Government figures suggest £11.5 million has been claimed from the plug-in car grant scheme, helping to pay for 2,311 electric cars.
Corporate sales accounted for more than 1,700 vehicles, which resulted in around 75% of the cash – £8.6m – being paid to business. Up to a further £1.27m has been paid out in claims for 140 electric vans.
The figures, released in the past few days by the Department for Transport (DfT), come in the wake of a critical report from MPs on the Transport Committee, which questioned the effectiveness of Government support in trying to boost demand for electric vehicles (EVs).
Committee chairman Louise Ellman said: “The Government must do more to show that its plug-in vehicle strategy is a good use of public money.”
The DfT has £300m to kick-start the plug-in market, offering up to £5,000 off the price of an electric car and up to £8,000 towards an electric van.
By 2015, the Government has predicted that there will be “tens of thousands” of plug-in vehicles in the UK.
However, only 2,400 EVs have been registered since January 2011 (not all have been bought using a grant) while total new car sales over the same period equated to 3.5 million vehicles.
Transport minister Norman Baker told the committee that he was “entirely relaxed about the number of cars that had been sold”, which was in line with expectations.
Claims for the plug-in car grant are increasing, with quarterly growth reported over the past year. The past three months saw 605 grants – the highest quarterly figure yet.
In part, this is due to the growing number of models being launched which qualify. More choice equals more sales. However, an unknown, but sizeable quantity of these sales have been registered by franchised dealers as demonstrators.
The quarterly growth comes despite the announcement in the March Budget that zero emission models and cars that emit less than 75g/km of CO2 will no longer be free from company car tax from April 2015 and will move into the 13% benefit-in-kind tax bracket. In 2016-2017 this will increase by a further 2%.
Although this is still the lowest tax band, the high price of EVs means employees will face substantial increases in their tax bills; a low emission diesel will be a much cheaper option.
Numbers for the plug-in van scheme continue to struggle. Grant claims are down by nearly 50% in the past three months compared to the previous quarter.
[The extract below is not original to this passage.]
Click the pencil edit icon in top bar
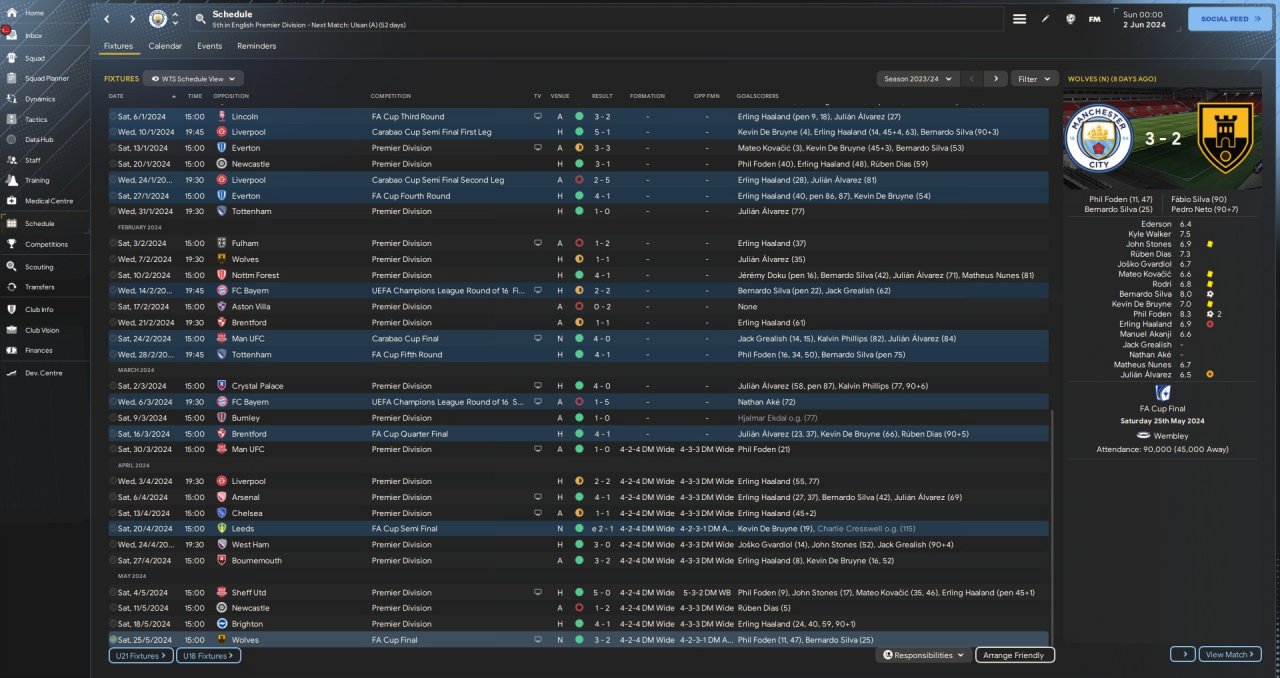 (x=1046, y=19)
The Society of Motor Manufacturers and Traders (SMMT), responding to the Budget, told the Transport Committee that “unexpected announcements cause instability in the fleet market and provide mixed messages on market support”.
John Lewis, chief executive of the British Vehicle Rental and Leasing Association (BVRLA), added: “The Government needs to radically rethink its plug-in vehicle policy, which isn’t working. Nearly two years on we have a huge underspend and just a trickle of plug-in vehicle sales.
“Companies and drivers still have a lot of uncertainty about this new technology and these cars aren’t going to start selling in serious numbers until the Government undertakes a major review of its strategy and incentives.”
However, Baker defended the Government’s position, highlighting the steady increase in sales as a measure of success.